Excerpted passage -
^^^^^^^^^^^^^^^^

We used 1 milliliter pipettes which fit into the bullet casings to spin-down a "cell pellet"
in a pleural fluid sample however a "virtual tube" of cellophane will also work .

This project was supported in part by the Center for Parabiotics Research.
Project team members: R Siderits, J Jaworski, W Lecorchick, O Ouattara

Step 1: Finished Prototype

Here is an image of the completed centrifuge. We chose to place the motor, arms, and buckets on the outside of this cookie tin for demonstration purposes. You may choose a larger coffee tin or better yet, a 12" diameter, 2-3 inch deep cookie tin to place it inside.

Use the lid of the cookie tin to completely cover the centrifuge for safety.

The knob on the front of this image is the DC motor control. We used a two part plastic and a bottle cap as a mold for both the rotor head (center) and the speed controller knob.

Step 2: Parts

Here is a list of the parts that we used.
Start with a DC 12-24 Volt flat mount motor
Find a DC motor speed controller (or circuit)
Get a large coffee-can or cookie-tin (12" diameter)
Two 9 Volt batteries
Two paper clips
Two or more bullet casings to serve as "buckets"
Hammer, wood, nail, pointed "needle nose" pliers
Total project time is about 30 minutes

This will run on one 9 volt battery; however, two batteries in series or a 12 volt DC supply will really spin things up to full speed. The paper clips need to be sturdy. The bends and relative looseness help to absorb and distribute imbalances and thereby serve to dampen vibration or precession.

We have included sources for these parts as well as a circuit diagram for the DC motor controller.

Step 3: A Look Inside

These two images look into the cookie tin. The lower half holds the motor speed controller. We drilled a hole in the side of the cookie tin to let the shaft of the controller through and then put the nut on the outside to hold it in place.

The knob is formed from two part plastic (or epoxy, or JB weld) in a bottle cap.

The under surface of the lid shows the wires from the controller going up to the motor.

The motor is set in a hole in a piece of wood and has four small screws holding it to the lid.

Step 4: Computer Model of Prototype

This computer model was done in trueSpace 6.6 by Caligari corporation.

This model with the "Physics" simulation helped us develop the curves at the end of the paperclips and the placement of the hole in the bullet casing.

^^^^^^^^^^^^^^^^

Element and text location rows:
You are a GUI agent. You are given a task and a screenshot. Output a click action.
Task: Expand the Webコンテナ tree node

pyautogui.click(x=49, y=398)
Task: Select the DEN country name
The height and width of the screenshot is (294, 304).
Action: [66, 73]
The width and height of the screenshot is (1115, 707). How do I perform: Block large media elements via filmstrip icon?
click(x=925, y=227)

^^^^^^^^^^^^^^^^

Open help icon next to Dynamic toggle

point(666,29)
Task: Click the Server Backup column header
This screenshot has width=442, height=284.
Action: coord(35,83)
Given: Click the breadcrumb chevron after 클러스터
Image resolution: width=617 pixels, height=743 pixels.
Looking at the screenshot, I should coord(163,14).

^^^^^^^^^^^^^^^^

Work to complete -
1. Please repeat word for word the part of the rows that opens with the line containing "You are a GUI" and closes with the line containing "click(x=925, y=227)".
2. Pick up the centrifuge build instructions after their final sentence and keep writing them.
The centrifuge build instructions and the rows have no connection to each other.

Per-task outputs -
1.
You are a GUI agent. You are given a task and a screenshot. Output a click action.
Task: Expand the Webコンテナ tree node

pyautogui.click(x=49, y=398)
Task: Select the DEN country name
The height and width of the screenshot is (294, 304).
Action: [66, 73]
The width and height of the screenshot is (1115, 707). How do I perform: Block large media elements via filmstrip icon?
click(x=925, y=227)

2.
Step 5: The Rotor Head

These images show a close-up of the rotor head and the paper clips. A line drawn on a piece of paper that corresponds to the shape of the bends in the paper clips will assure that both are identical. We used needle-nosed pliers to bend the paper clips into this shape. The paper clips are set into the holes in the rotor head, not glued. As a matter of fact, there is no glue in this project.

The motor is pressure fit into the hole in the piece of wood. If it's a little loose, then a layer of tape around the motor will snug it up.

The hole in the rotor head is also a pressure fit.

Notice the bend in the "bucket end" of the paper clips. This bend allows the bullet casing buckets to swing out with centripetal force.

The green mark on the top of the rotor head marks the site where reflective tape was placed to measure revolutions per minute (RPM) by using a tachometer.

Step 6: Making the Bucket

These images show how we made the holes in the sides of the bullet casings for the paper clip rotor arms. We made a small wooden jig to hole the base of the casing while we put a small nail into the open end and tapped it with a hammer.

This will put a small hole in the end without distorting the casing. Notice in the first image what happens if you put the hole too close to the rim; it splits the casing.

Step 7: Pipette in Bucket on Rotor Arm Ready to Spin-out

Here is the paperclip rotor arm with the bullet casing "bucket" holding a bulb-down, 1 ml pipette.

When the rotor spins up, the bucket spins out and the fluid in the pipette is subjected to the centrifugal force.

Step 8: Take a Look at These Cell Pellets!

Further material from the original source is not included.